Further, the damages which Weston seeks also support the conclusion that Weston's claim is merely a restatement of their contract claim. Weston's damages are solely based on the contract. Weston's pre-trial memorandum, which must assert the damages which the plaintiff seeks to recover, provides:
"Weston seeks to have the termination for default converted to a termination for convenience and claims as damages the balance due for work performed prior to the termination in the amount of $ 1,454,062.10. . .
Weston also seeks damages in the amount of $ 15,510 as reimbursement for the cost of continuing the contract bonds for the project through June 8, 1992.
(Weston's Pre-Trial Memorandum at 14).
For the reasons stated in granting judgment on count one, summary judgment on count three will also be granted in favor of Halliburton NUS.
III. Counterclaim Liability for Default Termination
Halliburton NUS has moved for summary judgment on the issue of liability for Weston's default under the contract. Halliburton NUS terminated Weston's rights under the contract for failure to complete the work or to prosecute the work with diligence. General Provision 14.2 of the contract permits Halliburton NUS to terminate Weston for these reasons. The contract provides:
14.2(a) If the contractor refuses or fails to prosecute the work or any separable part, (which shall be defined as the milestones provided in the contractor's approved schedule) with diligence that will insure its completion within the time specified in this subcontract including any extension, or fails to complete the work within this time, the purchaser may, by written notice to the Contractor, terminate the right to proceed with the work (or the separable part of the work) that has been delayed. . . . The Contractor and its sureties shall be liable for any damage to the Purchaser resulting from the Contractor's refusal or failure to complete the work within the specified time, whether or not the Contractor's right to proceed with the work is terminated.
The material facts involving this allegation are not in dispute. As of December 23, 1990, the extended contract completion date for the dismantling obligation at the Douglassville Site, Weston had not completed its duties under the contract. By Weston's estimate, in excess of 500 tons of petroleum-based material still existed in the tanks. Further, Weston had not entered into a sub-contract for incineration of the non-pumpable contents. Halliburton NUS is entitled to judgment as a matter of law.

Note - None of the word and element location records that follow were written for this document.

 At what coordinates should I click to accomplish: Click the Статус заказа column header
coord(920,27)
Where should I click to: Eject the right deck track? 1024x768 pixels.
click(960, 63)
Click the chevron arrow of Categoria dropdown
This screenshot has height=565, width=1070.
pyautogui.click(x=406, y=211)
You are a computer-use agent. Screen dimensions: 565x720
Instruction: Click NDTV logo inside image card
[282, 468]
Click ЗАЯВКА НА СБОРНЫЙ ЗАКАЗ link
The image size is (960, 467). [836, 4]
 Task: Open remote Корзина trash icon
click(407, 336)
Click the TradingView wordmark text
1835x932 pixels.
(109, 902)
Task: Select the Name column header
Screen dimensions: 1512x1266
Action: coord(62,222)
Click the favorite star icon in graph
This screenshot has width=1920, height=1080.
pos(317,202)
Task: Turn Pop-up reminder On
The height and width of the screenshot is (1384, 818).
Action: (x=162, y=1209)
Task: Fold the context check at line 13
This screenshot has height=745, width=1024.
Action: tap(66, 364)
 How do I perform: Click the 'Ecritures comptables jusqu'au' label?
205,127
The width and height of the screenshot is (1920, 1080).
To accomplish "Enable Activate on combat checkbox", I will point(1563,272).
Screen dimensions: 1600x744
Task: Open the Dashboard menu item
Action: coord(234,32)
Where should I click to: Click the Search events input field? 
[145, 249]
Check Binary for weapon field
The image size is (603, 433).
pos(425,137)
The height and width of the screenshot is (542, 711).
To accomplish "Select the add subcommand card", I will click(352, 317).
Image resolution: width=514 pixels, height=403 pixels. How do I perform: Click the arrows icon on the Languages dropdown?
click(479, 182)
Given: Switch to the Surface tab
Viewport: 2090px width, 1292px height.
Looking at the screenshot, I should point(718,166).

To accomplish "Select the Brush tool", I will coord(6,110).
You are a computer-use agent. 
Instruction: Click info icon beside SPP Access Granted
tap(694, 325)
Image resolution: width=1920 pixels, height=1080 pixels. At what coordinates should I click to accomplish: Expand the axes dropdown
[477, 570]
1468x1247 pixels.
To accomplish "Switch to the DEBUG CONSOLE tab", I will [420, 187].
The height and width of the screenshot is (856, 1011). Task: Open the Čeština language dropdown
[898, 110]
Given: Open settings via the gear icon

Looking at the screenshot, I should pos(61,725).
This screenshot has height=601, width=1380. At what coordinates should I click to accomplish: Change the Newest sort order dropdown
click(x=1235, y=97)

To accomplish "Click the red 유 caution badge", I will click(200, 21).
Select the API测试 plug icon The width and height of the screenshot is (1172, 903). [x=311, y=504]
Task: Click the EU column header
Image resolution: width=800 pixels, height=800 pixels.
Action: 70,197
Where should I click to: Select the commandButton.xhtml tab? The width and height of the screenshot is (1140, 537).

An appropriate Order follows.
AND NOW, this 17th day of March, 1993, upon consideration of the Motion of Defendant/Counterclaim Plaintiff W:/Halliburton NUS Environmental Corporation for Summary Judgment and Plaintiff/Counterclaim Defendant Roy F. Weston, Inc. and Counterclaim Defendant Indiana Lumbermens' Mutual Insurance Co.'s response thereto, IT IS HEREBY ORDERED that Halliburton NUS's Motion is GRANTED.
IT IS FURTHER ORDERED:
(1) Count I of Weston's Complaint is DISMISSED with prejudice;
(2) Count III of Weston's Complaint is DISMISSED with prejudice;
(3) Judgment for Halliburton NUS is GRANTED on its counterclaim as to liability. The termination of Weston for default was proper under the contract, and Weston and Indiana Lumbermens are liable to Halliburton NUS for damages for the said default. The issue of the amount of damages is reserved for trial.